Task brief -
Please answer these questions from the film review below:
(a) Why does Armand walk with a cane?
(b) What do Suzanne's sessions rely on?
(c) What kind of role is Mr. Marmaï's speciality?

Document segment -
This is because of the emphasis on physical comedy, and how fast Suzanne must think to keep Antoine believing in her without ever hurting him. Ms. Demoustier must use every ounce of her charm to make Suzanne’s desperation to keep Antoine alive and working amusing instead of cruel. The fact her sessions rely on white contact lenses which effectively blind her is also a fine source of physical comedy, especially when the camera shifts to show things from this point of view. Mr. Lellouche, as the wealthiest man here, is also the kindest, who provides a sincerity to all his manipulations. When he says he’s only trying to act in his friend’s best interests, we believe him. Armand also walks with a cane thanks to losing a leg in the war, and when he mentions he’s lost too many people to be haunted keeps the sad past present without being overwhelming. Ms. Pons has the difficult job of building a character through other people’s memories as well as their interpretations of Irène’s diaries, but does this with a guarded consideration that hides an enormous intelligence. The ways in which she uses her physicality to joke about her modelling is also deeply charming, especially in the scene when Armand compliments a painting without realising Irène is the model in it he so admires.

But the movie belongs to Mr. Marmaï. His speciality is playing gruffly macho types with a surprisingly tender core. Antoine’s drunken sobbing at the start is so sincere Suzanne faking that first séance becomes an act of kindness. If Mr. Marmaï didn’t get that tone exactly right the whole movie would be sunk. The scene in which Antoine and Irène argue over a sketch Antoine is doing of Armand, complete with competing instructions as to how Armand should pose, contains tight physical comedy within the ugly row. When Antoine was a struggling artist, he loved having Irène boss him around, but when her guidance brought him success he forgot how much of it was owed to her. Mr. Marmaï makes Antoine’s desperation valiant instead of pathetic, his remorse over his mistakes sincere instead of self-serving, and his willingness to use his body for cash a noble compromise to benefit his art instead of sordid. What’s more, I can’t remember another movie in which the lead actor cries this much. Mr. Marmaï’s performance here is physically brave, emotionally bold and incredibly appealing. It won’t win awards, but it is moving the needle for how men can appear in movies, and that’s unbelievably valuable.

Raw data -
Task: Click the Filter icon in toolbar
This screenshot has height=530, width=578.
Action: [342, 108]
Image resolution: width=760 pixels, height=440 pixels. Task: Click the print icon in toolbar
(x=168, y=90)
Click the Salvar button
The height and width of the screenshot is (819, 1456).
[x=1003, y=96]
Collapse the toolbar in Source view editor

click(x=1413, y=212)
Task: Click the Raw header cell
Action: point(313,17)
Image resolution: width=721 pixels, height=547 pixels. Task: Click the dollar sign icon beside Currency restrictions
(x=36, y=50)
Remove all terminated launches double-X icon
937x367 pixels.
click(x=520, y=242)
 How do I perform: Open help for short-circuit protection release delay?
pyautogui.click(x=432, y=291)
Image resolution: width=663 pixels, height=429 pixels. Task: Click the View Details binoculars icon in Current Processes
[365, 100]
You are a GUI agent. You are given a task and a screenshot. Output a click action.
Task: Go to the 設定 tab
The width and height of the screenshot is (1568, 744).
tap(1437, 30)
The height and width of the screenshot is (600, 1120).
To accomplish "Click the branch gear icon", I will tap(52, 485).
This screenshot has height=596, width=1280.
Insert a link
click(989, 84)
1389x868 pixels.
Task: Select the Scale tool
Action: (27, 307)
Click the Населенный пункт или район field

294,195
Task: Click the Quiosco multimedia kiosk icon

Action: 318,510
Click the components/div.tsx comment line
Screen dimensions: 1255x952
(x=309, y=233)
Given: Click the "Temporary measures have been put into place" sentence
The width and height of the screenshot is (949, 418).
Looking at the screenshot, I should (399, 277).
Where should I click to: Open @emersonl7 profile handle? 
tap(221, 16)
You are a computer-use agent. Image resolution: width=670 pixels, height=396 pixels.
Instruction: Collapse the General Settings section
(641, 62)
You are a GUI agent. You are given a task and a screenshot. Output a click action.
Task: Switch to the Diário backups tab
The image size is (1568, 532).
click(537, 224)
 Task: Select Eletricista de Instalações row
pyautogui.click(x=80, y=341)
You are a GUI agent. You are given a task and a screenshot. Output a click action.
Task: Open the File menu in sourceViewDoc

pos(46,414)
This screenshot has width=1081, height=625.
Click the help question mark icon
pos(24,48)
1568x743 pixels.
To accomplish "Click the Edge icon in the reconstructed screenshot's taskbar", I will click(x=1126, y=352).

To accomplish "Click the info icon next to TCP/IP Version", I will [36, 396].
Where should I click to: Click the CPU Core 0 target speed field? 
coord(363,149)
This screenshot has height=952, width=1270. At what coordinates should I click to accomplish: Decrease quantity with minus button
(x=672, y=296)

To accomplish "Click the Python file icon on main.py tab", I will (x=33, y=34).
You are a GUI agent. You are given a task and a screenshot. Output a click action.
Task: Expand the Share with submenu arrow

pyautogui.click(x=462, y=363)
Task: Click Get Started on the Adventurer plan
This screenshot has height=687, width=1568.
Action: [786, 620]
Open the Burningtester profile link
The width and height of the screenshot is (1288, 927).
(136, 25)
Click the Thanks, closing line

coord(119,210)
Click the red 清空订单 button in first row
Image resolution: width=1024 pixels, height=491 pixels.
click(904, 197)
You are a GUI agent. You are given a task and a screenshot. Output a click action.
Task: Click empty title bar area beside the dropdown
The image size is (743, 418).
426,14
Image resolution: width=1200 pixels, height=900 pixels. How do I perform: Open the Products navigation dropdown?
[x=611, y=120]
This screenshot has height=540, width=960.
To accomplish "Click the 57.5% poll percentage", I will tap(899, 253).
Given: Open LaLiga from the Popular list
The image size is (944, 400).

Answer for the task -
(a) He lost a leg in the war.
(b) White contact lenses that effectively blind her.
(c) Gruffly macho types with a surprisingly tender core.